What you have to do » Give back exactly the lines of the entries below from the line with "Il Club di Jane Austen Sardegna (215, 352)" to the line with "Livre Rare Book on Twitter (883, 742)", inclusive, and only those.

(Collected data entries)
================================
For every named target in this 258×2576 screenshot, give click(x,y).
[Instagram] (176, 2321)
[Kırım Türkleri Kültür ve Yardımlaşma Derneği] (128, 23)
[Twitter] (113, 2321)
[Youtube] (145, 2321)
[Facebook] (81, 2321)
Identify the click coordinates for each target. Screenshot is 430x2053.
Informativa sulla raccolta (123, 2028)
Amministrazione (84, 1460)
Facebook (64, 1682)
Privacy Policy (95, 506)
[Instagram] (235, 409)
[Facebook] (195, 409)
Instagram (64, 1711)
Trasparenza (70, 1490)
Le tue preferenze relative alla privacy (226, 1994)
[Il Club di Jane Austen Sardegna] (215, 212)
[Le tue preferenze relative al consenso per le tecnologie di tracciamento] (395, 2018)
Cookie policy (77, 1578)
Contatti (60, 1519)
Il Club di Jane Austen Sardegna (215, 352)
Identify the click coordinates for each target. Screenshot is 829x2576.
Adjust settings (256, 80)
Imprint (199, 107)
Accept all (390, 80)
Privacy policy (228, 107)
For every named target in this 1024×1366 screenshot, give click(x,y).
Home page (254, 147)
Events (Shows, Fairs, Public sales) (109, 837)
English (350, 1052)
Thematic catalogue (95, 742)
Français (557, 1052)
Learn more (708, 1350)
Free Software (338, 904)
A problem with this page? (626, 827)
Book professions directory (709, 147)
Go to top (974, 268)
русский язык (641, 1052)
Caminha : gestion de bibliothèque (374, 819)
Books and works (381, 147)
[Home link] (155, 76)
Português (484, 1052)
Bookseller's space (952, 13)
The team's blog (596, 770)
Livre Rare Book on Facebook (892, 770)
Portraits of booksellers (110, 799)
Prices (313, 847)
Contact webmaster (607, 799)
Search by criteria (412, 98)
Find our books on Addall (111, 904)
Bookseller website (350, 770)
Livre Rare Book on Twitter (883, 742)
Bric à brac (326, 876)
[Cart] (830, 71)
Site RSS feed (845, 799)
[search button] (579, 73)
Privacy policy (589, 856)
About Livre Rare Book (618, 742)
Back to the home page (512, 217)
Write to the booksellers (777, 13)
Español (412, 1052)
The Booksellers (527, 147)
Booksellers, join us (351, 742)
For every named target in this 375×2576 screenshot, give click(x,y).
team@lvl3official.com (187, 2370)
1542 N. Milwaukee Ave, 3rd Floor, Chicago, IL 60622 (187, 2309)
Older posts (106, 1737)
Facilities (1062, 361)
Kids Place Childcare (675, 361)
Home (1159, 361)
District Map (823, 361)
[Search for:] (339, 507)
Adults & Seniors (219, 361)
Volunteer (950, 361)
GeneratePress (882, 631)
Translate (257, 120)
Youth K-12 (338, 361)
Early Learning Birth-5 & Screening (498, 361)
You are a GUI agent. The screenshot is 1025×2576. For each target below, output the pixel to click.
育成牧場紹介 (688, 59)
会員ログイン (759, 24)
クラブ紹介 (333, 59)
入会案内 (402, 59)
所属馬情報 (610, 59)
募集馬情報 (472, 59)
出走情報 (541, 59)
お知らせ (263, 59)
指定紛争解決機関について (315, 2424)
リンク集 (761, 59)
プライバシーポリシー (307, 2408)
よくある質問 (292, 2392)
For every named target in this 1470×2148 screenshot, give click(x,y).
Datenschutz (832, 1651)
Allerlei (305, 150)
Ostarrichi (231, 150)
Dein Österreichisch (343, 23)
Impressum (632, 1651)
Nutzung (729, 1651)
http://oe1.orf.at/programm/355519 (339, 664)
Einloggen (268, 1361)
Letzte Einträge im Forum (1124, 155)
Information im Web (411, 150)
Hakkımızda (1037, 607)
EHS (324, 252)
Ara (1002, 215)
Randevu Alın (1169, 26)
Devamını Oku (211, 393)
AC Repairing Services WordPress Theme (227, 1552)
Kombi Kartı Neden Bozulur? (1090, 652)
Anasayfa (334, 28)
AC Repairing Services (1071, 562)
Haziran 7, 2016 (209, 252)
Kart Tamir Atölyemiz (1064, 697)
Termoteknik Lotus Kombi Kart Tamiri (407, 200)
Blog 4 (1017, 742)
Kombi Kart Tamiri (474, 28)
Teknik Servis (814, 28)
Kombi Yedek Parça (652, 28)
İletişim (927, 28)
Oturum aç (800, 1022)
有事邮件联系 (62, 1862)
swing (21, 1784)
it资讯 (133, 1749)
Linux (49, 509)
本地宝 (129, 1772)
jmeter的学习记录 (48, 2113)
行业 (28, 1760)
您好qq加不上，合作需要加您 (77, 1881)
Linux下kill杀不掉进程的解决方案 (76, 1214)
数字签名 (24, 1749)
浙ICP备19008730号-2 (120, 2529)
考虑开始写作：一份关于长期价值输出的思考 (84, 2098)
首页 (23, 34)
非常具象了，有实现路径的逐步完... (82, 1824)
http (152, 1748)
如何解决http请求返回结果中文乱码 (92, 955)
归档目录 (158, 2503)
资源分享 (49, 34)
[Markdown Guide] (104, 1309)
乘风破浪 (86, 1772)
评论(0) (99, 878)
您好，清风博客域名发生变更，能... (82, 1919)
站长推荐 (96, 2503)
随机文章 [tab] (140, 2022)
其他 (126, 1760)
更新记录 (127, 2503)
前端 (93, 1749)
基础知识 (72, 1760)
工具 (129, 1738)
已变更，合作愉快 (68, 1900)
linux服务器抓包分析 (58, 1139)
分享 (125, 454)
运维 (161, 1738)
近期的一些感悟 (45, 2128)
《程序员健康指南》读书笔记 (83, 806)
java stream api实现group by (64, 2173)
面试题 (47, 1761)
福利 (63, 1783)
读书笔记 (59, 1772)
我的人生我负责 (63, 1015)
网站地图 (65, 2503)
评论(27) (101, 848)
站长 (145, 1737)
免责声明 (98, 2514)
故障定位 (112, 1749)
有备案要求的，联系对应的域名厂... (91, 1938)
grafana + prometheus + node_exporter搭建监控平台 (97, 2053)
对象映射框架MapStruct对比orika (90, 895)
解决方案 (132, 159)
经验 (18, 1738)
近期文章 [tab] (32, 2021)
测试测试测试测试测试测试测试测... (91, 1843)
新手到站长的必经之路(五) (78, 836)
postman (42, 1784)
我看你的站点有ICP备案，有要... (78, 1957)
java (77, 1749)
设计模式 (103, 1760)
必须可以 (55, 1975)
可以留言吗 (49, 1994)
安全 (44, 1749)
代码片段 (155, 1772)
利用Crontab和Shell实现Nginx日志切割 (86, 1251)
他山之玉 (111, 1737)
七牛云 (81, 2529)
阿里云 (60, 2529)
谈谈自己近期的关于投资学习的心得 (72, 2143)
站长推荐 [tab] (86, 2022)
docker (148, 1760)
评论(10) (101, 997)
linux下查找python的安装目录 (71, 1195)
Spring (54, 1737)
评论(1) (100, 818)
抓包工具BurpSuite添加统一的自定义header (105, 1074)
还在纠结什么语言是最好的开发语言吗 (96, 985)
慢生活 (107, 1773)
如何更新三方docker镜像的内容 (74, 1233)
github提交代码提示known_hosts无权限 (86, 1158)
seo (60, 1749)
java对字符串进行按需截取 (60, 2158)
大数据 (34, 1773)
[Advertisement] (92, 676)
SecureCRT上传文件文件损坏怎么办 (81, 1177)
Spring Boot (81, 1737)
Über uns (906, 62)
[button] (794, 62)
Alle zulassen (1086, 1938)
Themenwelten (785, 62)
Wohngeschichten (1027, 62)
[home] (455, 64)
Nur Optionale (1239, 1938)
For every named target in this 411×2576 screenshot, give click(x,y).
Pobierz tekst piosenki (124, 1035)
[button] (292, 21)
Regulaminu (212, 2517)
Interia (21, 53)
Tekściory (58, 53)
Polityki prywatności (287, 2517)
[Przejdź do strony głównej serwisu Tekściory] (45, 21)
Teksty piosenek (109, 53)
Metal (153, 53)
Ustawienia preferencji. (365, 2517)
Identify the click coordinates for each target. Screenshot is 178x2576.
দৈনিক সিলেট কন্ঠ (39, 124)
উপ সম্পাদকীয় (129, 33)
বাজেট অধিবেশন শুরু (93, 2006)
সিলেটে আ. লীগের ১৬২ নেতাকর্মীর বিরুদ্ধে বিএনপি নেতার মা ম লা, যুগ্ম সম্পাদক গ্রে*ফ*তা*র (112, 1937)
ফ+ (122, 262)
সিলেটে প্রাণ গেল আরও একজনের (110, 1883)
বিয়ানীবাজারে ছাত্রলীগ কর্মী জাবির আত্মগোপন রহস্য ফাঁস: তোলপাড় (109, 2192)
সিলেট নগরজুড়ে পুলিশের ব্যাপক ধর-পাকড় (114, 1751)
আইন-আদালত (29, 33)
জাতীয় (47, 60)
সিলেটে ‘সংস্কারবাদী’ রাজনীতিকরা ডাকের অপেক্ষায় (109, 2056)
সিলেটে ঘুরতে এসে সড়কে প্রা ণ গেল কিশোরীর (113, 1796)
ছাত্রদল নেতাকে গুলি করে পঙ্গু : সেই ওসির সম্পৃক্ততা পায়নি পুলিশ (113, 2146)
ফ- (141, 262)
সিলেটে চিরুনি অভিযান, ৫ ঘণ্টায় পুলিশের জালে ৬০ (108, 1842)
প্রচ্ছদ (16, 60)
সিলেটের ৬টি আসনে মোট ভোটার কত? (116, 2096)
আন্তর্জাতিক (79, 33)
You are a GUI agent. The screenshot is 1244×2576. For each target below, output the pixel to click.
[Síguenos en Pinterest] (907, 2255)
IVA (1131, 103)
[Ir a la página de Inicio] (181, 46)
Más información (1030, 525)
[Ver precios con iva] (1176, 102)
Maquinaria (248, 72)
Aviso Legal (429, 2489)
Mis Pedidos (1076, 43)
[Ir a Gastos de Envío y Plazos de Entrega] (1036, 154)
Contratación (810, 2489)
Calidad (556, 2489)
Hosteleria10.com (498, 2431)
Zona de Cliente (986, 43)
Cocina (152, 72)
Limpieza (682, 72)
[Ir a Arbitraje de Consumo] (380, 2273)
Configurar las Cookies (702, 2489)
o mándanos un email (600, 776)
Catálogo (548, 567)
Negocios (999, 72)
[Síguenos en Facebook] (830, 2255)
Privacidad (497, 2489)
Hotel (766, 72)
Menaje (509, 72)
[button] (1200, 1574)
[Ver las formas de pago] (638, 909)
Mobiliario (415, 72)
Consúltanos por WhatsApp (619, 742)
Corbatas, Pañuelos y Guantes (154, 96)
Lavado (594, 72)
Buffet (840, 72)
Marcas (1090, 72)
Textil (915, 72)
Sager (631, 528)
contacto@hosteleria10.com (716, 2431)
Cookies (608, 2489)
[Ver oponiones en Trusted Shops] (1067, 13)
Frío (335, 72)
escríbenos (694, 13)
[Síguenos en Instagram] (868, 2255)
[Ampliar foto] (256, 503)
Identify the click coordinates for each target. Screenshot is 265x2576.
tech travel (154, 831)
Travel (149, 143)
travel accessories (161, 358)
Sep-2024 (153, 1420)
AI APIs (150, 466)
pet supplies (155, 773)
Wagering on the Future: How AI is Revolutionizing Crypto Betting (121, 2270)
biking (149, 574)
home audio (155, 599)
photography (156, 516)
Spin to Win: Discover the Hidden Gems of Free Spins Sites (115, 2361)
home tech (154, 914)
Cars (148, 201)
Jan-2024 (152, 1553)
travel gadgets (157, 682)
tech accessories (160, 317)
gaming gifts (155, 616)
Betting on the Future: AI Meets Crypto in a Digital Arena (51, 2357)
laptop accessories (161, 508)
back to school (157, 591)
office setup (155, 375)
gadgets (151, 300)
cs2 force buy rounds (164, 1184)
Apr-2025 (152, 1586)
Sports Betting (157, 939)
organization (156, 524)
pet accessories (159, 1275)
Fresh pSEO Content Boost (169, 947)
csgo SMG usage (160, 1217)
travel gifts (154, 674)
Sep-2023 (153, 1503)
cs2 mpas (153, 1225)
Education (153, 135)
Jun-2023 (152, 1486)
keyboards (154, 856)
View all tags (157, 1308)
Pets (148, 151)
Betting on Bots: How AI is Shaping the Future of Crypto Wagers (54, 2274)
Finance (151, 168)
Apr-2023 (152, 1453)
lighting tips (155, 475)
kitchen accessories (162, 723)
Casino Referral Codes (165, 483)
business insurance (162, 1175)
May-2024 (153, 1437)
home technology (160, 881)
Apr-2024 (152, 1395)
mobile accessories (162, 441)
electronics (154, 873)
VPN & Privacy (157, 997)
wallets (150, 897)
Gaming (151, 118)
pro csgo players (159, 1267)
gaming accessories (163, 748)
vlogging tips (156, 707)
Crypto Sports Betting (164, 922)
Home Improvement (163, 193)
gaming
================================
Reply to the exercise »
Il Club di Jane Austen Sardegna (215, 352)
Identify the click coordinates for each target. Screenshot is 829x2576.
Adjust settings (256, 80)
Imprint (199, 107)
Accept all (390, 80)
Privacy policy (228, 107)
For every named target in this 1024×1366 screenshot, give click(x,y).
Home page (254, 147)
Events (Shows, Fairs, Public sales) (109, 837)
English (350, 1052)
Thematic catalogue (95, 742)
Français (557, 1052)
Learn more (708, 1350)
Free Software (338, 904)
A problem with this page? (626, 827)
Book professions directory (709, 147)
Go to top (974, 268)
русский язык (641, 1052)
Caminha : gestion de bibliothèque (374, 819)
Books and works (381, 147)
[Home link] (155, 76)
Português (484, 1052)
Bookseller's space (952, 13)
The team's blog (596, 770)
Livre Rare Book on Facebook (892, 770)
Portraits of booksellers (110, 799)
Prices (313, 847)
Contact webmaster (607, 799)
Search by criteria (412, 98)
Find our books on Addall (111, 904)
Bookseller website (350, 770)
Livre Rare Book on Twitter (883, 742)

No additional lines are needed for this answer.